→ Source data
◇ ◇ ◇ ◇
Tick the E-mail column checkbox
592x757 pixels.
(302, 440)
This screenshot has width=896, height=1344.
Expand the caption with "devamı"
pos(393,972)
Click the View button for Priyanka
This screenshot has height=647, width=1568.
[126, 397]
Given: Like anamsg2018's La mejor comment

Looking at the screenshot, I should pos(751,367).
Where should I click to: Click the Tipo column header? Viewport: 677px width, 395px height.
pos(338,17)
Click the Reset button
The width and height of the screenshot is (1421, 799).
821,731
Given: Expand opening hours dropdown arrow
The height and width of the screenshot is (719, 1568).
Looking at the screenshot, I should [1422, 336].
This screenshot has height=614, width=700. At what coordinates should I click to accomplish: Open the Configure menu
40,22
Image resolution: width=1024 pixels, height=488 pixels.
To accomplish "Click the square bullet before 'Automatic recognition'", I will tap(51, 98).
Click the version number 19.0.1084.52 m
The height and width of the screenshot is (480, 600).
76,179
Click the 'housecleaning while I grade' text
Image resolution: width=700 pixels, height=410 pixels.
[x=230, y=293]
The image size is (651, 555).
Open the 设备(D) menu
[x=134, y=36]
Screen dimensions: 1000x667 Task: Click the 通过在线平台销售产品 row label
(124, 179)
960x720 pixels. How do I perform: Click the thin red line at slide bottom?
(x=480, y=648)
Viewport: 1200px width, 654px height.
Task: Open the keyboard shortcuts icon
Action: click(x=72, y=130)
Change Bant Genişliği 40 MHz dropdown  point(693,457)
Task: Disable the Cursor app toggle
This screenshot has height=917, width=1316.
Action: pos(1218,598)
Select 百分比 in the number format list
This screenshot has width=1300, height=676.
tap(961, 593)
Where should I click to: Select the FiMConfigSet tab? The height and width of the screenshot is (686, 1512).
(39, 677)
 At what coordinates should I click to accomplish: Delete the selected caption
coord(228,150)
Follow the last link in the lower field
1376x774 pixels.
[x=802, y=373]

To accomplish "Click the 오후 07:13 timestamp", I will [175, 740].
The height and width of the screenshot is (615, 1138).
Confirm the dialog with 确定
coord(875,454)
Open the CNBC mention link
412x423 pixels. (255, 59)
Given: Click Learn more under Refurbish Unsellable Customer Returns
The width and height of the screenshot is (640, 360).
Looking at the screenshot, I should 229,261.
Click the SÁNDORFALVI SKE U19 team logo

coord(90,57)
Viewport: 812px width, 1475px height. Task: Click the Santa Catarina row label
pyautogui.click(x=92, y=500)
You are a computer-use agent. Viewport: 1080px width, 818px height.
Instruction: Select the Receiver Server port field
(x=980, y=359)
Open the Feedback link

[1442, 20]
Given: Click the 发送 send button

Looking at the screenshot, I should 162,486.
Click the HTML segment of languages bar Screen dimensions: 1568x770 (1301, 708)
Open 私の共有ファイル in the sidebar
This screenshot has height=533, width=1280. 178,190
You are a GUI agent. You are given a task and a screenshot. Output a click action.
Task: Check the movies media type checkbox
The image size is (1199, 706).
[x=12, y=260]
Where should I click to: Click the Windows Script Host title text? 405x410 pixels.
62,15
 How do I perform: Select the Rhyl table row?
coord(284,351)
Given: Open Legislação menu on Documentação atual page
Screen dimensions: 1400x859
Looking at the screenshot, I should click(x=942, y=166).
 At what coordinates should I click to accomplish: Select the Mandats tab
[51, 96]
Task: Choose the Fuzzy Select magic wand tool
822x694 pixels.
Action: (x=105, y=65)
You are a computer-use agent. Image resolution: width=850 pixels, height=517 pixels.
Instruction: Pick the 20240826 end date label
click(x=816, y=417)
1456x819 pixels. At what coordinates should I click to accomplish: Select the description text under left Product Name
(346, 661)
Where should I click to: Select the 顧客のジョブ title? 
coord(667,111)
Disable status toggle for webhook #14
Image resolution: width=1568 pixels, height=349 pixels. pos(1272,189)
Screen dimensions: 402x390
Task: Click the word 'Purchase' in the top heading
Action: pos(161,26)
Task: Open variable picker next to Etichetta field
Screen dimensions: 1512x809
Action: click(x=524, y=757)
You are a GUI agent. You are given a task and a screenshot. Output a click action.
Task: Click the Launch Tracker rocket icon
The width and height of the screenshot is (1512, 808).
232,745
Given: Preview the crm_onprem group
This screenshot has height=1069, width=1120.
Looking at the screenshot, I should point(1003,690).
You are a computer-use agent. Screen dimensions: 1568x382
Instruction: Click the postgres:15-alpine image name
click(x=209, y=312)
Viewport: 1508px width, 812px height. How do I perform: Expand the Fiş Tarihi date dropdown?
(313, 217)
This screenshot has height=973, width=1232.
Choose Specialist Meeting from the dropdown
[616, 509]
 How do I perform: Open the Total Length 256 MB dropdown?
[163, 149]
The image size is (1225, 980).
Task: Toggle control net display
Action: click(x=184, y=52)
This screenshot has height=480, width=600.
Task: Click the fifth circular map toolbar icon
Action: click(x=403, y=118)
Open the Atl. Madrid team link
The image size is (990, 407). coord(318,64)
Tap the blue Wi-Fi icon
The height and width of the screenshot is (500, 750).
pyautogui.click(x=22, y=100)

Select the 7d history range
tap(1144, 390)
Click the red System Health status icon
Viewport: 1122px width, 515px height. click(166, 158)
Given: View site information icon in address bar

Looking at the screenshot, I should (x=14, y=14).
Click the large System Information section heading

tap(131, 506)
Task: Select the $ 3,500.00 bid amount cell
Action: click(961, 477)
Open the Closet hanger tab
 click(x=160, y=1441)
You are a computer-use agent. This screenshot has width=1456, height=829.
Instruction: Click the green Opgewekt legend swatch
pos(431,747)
◇ ◇ ◇ ◇
→ Task brief
In the material above, find the line with "You are a computer-use agent. Screen"; then retype it and every line after it through the last, exactly as written.

→ Written response
You are a computer-use agent. Screen dimensions: 1568x382
Instruction: Click the postgres:15-alpine image name
click(x=209, y=312)
Viewport: 1508px width, 812px height. How do I perform: Expand the Fiş Tarihi date dropdown?
(313, 217)
This screenshot has height=973, width=1232.
Choose Specialist Meeting from the dropdown
[616, 509]
 How do I perform: Open the Total Length 256 MB dropdown?
[163, 149]
The image size is (1225, 980).
Task: Toggle control net display
Action: click(x=184, y=52)
This screenshot has height=480, width=600.
Task: Click the fifth circular map toolbar icon
Action: click(x=403, y=118)
Open the Atl. Madrid team link
The image size is (990, 407). coord(318,64)
Tap the blue Wi-Fi icon
The height and width of the screenshot is (500, 750).
pyautogui.click(x=22, y=100)

Select the 7d history range
tap(1144, 390)
Click the red System Health status icon
Viewport: 1122px width, 515px height. click(166, 158)
Given: View site information icon in address bar

Looking at the screenshot, I should (x=14, y=14).
Click the large System Information section heading

tap(131, 506)
Task: Select the $ 3,500.00 bid amount cell
Action: click(961, 477)
Open the Closet hanger tab
 click(x=160, y=1441)
You are a computer-use agent. This screenshot has width=1456, height=829.
Instruction: Click the green Opgewekt legend swatch
pos(431,747)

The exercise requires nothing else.